This is the kind of poem that Adorno seemed to have in mind when he wrote that “to write poetry after Auschwitz would be barbaric.” Formally, this poem of recovered wholeness signals itself with a completed arc and a final closure, a suturing of the wound which a skeptical critic might read as a suturing-closed of ideological space.
So that’s the scene into which Language writing emerges. It was by far the most ambitious and significant retort to a tradition sorely in need of one. It posed itself as a challenge to many things, including the singular self as a position from which to make claims; and the idea that language was a neutral instrument which everyone could use equally to describe a world which was also finally the same for everyone. It was a rebuke to the formally closed poem; to the idea of universality; to the possibilities of identification; to any uninterrupted, specious whole. It proceeded by fragmentation, syntactic disfigurement, refusal of rational Cartesian stance. It was suspicious of emotional conveniences, personal revelation, aesthetic prettiness. Though never as popular or institutionalized as the dominant tradition, it has made significant inroads, and right now is as much a wellspring for current poetry of interest an any other tradition.

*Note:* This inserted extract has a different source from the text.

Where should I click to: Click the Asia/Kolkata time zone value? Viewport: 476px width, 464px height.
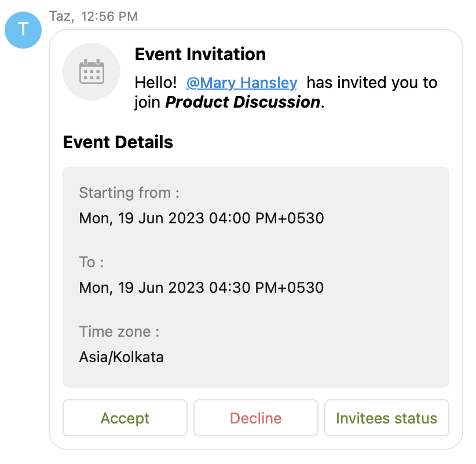tap(121, 357)
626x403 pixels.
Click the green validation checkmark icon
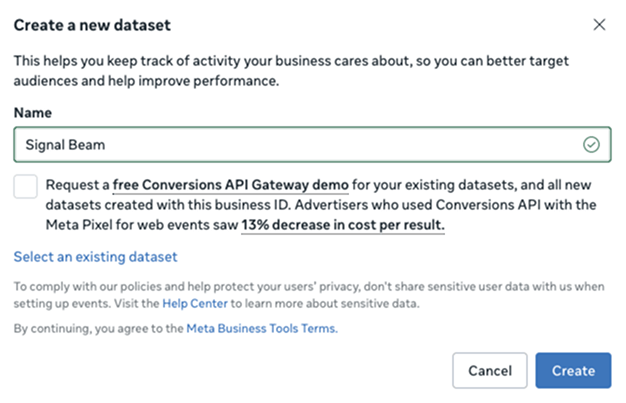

We’re past that moment now, but we’re not over it. The question before a generation of thoughtful poets is what to make of this history of lyric and antilyric. Neither seems sufficient unto themselves, but “synthesis” as its usually practiced in culture would mean little more than pouring some of the more appealingly “new” features of Language writing into the jeroboam of the lyric tradition, so as to make its champagne bubbly again. This would be a great betrayal. At the same time, accepting uncritically that language writing had somehow obviated the lyric tradition, as has sometimes been claimed, doesn’t seem to honor its own oppositional spirit. Thus one clear task is to forge a critical history of language writing which avoids falling back into the tradition it justly unsettled.
My own leeriness regarding the Language writing tradition makes sense to me in parallel with some ideas about recent critical thought and political history. Language writing posed itself as an attempt to disassemble the singular subject who made the world whole through his or her own wholeness—and huzzah for that. This is part of a poststructuralist critique which rejects the eminence of the total category “History” as having a particular privilege; it’s one story among many. It refuses all “grand narratives” as totalizing accounts.In place of such things we see an interest in the ethics of the encounter, of micropolitics and rhizomes and temporary autonomous zones: local thinking, every location different. I am happy to sing the praises of much of this thought. I wouldn’t not have it for the world. But “the world” is what’s lacking in it. Finally, it’s category of thought that is, much like the personal lyric that helped conjure it forth, unable to think from the position of totality.
That brings us to today, and our fundamental problem to solve. In poetry, the rise of the emotion-drenched, transcendental-yet-atomized subject blots out all other thoughtforms. The oppositional form in turn abjures a way of thinking about the world systemically or collectively, as a set of relations and interconnections and forces and flows which might have a nameable set of qualities, directionalities, even causes. Both traditions have abandoned the terrain of totality.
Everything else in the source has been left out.